Inflammatory Bowel Disease (IBD), particularly Crohn’s disease, represents another significant cause, contributing to about five to seven percent of cases. Crohn’s disease is characterized by chronic inflammation that affects the entire thickness of the bowel wall, making it prone to forming fistulas to nearby organs. Prior abdominal or pelvic surgery, as well as radiation therapy for pelvic cancers, can also damage tissues and increase the risk of developing a fistula years later.

Recognizing the Signs

The symptoms of a colovesical fistula are often unique and help doctors distinguish the condition from a simple urinary tract infection. The most pathognomonic sign is pneumaturia, which is the passage of gas in the urine. This occurs because gas produced by intestinal bacteria enters the bladder through the fistula and is expelled during urination, often described as bubbles or fizzing.

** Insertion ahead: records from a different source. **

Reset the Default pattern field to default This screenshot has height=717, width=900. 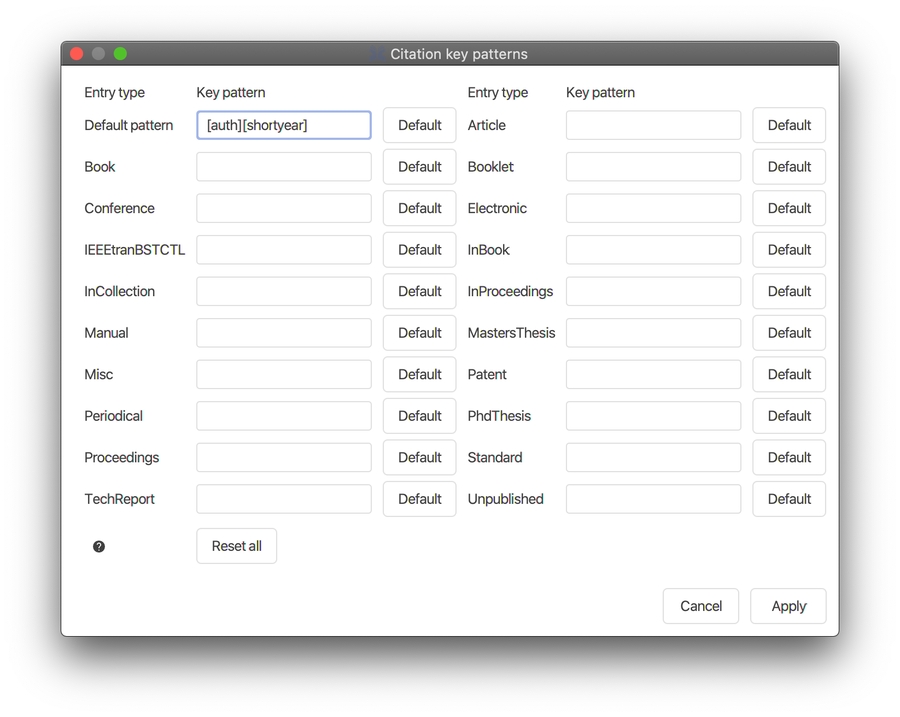[419, 125]
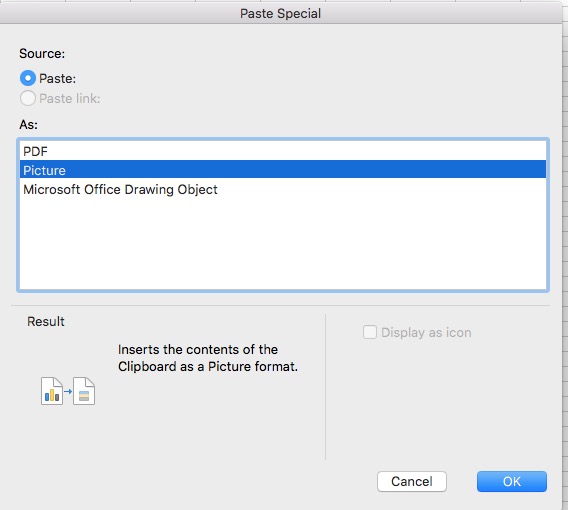Click the "As:" label above the list

[28, 125]
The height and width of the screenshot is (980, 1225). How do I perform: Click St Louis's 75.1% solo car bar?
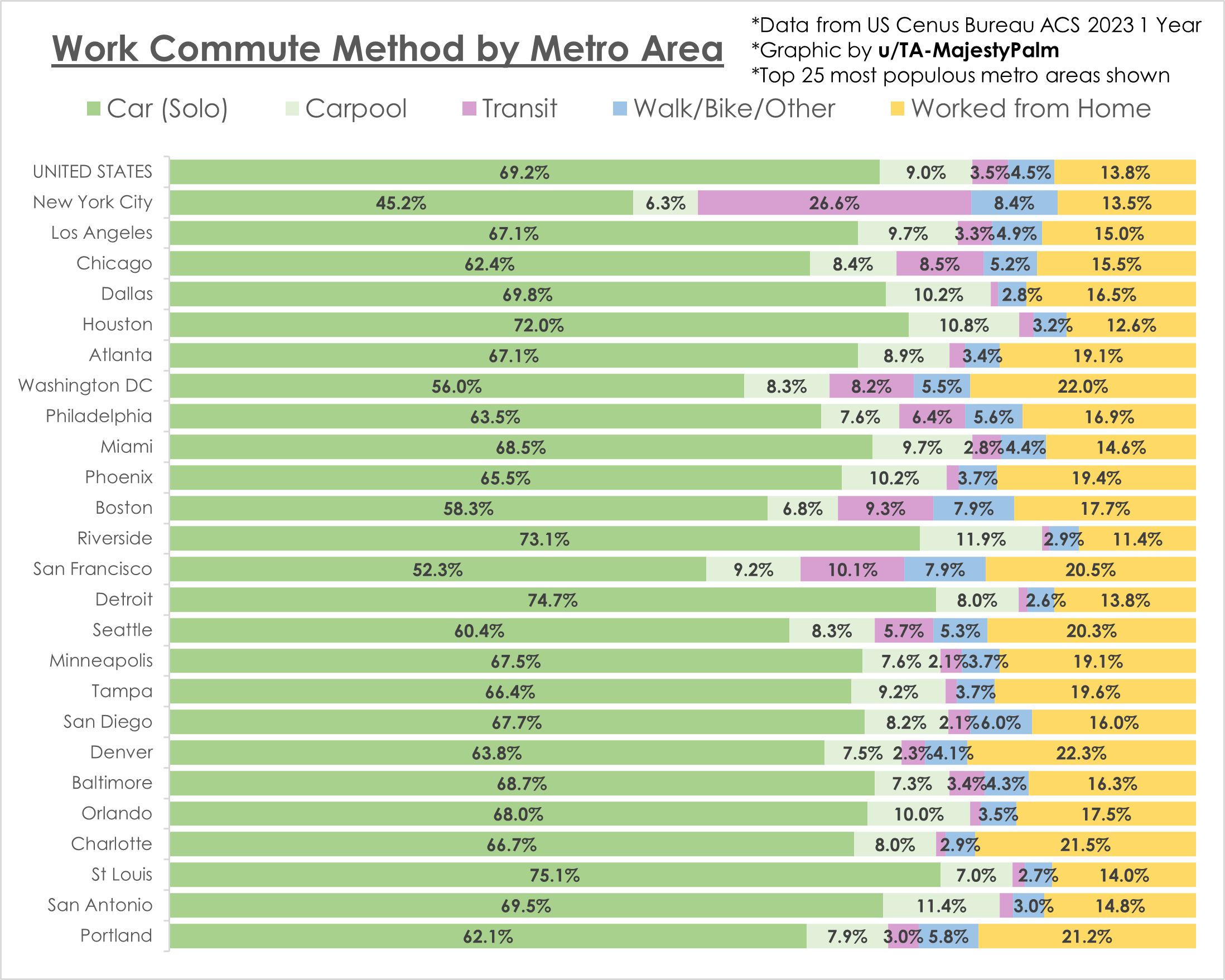(x=554, y=875)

Another telling symptom is fecaluria, the presence of fecal matter or stool fragments in the urine. This may manifest as cloudy, brownish, or dark urine containing obvious particulate material, and it affects over half of patients with the condition. The constant contamination leads to recurrent and persistent urinary tract infections (UTIs) that are often resistant to standard antibiotic treatment.

Patients frequently experience painful urination, known as dysuria, due to the bladder irritation and infection. While less common, some individuals may also notice hematuria (blood in the urine) or experience generalized lower abdominal pain. These collective symptoms usually prompt an investigation into the possibility of an abnormal connection.

Diagnosis and Management

The process of diagnosing a colovesical fistula begins with a detailed review of the patient’s symptoms, especially the presence of pneumaturia and fecaluria. A computed tomography (CT) scan of the abdomen and pelvis is typically the first and most useful imaging study. This scan is highly effective at identifying air within the bladder, a strong indicator of a fistula, and can also help pinpoint the underlying cause like diverticular disease or a tumor.

Specialized internal examinations are also utilized to confirm the diagnosis and determine the cause. A cystoscopy involves inserting a thin, flexible tube with a camera into the bladder to visualize the inner lining. This procedure can reveal inflammation, bubbles of gas, or the actual opening of the fistula tract within the bladder wall. A colonoscopy may also be performed to examine the colon lining and rule out malignancy.

Management of a colovesical fistula is primarily surgical, as the abnormal tract must be physically removed and the affected organs repaired. Before surgery, patients are often stabilized with intravenous antibiotics to treat the severe urinary infection and manage any associated abscesses. The definitive operation involves a bowel resection to remove the diseased section of the colon containing the fistula, followed by a primary anastomosis to reconnect the healthy ends of the colon. The defect in the bladder wall is then closed, and in most cases, the surgical approach offers a complete resolution of the condition.